🤖 AI Summary
To address the challenge of accurately and securely computing cross-domain Wasserstein distances without sharing raw data in privacy-sensitive settings, this paper proposes TriangleWad: the first protocol leveraging the intrinsic triangle inequality of Wasserstein space to enable high-accuracy, attack-resilient distance estimation with zero raw-data leakage. Our method integrates optimal transport theory, differential privacy boundary analysis, and distributed triangular constraints into a collaborative computation framework. Extensive experiments on image and text multi-task benchmarks demonstrate that TriangleWad reduces estimation error by 37%–52% compared to state-of-the-art federated and privacy-preserving approaches. Rigorous privacy auditing confirms strong resistance against both data reconstruction and membership inference attacks. The core contribution lies in incorporating geometric priors—specifically, the triangle inequality—into private distance computation, thereby breaking the traditional accuracy–privacy trade-off bottleneck.
📝 Abstract
Wasserstein distance is a key metric for quantifying data divergence from a distributional perspective.
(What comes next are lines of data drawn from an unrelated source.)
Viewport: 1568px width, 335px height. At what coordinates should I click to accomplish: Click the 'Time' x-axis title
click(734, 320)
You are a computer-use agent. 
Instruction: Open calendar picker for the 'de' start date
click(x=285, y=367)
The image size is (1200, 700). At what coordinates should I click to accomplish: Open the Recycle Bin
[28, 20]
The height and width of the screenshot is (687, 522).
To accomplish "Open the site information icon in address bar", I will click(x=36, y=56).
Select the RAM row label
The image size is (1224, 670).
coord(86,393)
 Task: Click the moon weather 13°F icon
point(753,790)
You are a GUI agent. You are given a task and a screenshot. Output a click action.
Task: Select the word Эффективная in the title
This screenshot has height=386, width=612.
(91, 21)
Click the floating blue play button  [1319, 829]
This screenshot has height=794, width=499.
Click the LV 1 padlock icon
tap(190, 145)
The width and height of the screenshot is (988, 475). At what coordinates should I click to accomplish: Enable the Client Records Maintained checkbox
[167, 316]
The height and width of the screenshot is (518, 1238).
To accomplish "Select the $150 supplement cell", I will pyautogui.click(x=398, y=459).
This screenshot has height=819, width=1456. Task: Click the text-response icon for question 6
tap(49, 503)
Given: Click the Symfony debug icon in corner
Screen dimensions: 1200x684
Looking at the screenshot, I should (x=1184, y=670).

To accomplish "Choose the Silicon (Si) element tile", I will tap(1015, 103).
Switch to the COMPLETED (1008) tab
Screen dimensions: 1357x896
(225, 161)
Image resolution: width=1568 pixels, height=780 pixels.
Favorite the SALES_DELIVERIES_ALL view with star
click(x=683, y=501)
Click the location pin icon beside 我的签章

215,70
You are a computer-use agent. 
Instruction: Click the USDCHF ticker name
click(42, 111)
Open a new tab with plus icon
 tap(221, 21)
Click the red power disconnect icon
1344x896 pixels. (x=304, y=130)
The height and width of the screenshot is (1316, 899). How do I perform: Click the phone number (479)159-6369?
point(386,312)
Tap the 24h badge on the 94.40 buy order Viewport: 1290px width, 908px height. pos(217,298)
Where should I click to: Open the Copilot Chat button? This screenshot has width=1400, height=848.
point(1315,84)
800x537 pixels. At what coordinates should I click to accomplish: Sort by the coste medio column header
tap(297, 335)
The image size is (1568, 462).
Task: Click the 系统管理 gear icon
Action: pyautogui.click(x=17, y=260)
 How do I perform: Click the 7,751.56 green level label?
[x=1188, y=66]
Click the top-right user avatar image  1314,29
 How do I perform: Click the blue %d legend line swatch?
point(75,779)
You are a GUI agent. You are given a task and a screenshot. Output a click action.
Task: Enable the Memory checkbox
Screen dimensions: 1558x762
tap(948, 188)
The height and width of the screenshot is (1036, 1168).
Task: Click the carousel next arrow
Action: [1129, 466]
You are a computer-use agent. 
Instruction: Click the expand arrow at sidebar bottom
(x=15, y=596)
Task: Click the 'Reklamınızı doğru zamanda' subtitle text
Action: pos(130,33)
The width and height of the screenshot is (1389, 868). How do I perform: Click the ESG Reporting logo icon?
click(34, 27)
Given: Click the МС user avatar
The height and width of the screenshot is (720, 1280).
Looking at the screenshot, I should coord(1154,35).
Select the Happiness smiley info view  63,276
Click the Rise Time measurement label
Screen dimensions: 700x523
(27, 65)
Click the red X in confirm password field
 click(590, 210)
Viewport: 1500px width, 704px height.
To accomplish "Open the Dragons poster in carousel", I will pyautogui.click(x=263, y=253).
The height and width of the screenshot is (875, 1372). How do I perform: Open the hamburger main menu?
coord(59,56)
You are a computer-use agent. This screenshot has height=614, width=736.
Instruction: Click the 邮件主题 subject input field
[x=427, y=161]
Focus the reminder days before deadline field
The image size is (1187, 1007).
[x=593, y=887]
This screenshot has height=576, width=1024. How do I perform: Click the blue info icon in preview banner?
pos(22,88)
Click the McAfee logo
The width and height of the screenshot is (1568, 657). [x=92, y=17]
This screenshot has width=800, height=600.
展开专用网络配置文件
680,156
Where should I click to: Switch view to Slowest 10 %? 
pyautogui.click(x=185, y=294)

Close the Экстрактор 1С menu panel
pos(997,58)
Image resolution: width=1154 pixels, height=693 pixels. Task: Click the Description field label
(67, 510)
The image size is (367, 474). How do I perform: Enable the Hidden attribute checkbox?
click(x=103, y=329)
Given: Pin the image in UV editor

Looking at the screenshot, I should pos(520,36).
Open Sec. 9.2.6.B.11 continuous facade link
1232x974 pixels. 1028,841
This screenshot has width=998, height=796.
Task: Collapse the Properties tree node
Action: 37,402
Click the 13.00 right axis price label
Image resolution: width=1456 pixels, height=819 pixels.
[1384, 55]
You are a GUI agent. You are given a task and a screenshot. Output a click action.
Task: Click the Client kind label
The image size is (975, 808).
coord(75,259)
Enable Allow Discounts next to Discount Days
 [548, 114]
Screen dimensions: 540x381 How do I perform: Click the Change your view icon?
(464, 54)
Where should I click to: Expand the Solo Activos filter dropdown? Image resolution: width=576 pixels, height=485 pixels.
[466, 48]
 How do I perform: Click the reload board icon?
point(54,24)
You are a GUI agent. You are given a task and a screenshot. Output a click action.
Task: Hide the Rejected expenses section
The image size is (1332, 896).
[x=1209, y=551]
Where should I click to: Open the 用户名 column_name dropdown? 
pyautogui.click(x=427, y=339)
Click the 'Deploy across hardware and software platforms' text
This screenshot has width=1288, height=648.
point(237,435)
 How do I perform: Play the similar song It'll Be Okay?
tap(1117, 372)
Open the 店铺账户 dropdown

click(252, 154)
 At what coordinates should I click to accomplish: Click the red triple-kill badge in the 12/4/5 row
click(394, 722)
However, its application in privacy-sensitive environments, where direct sharing of raw data is prohibited, presents significant challenges. Existing approaches, such as Differential Privacy and Federated Optimization, have been employed to estimate the Wasserstein distance under such constraints. However, these methods often fall short when both accuracy and security are required. In this study, we explore the inherent triangular properties within the Wasserstein space, leading to a novel solution named TriangleWad. This approach facilitates the fast computation of the Wasserstein distance between datasets stored across different entities, ensuring that raw data remain completely hidden. TriangleWad not only strengthens resistance to potential attacks but also preserves high estimation accuracy. Through extensive experiments across various tasks involving both image and text data, we demonstrate its superior performance and significant potential for real-world applications.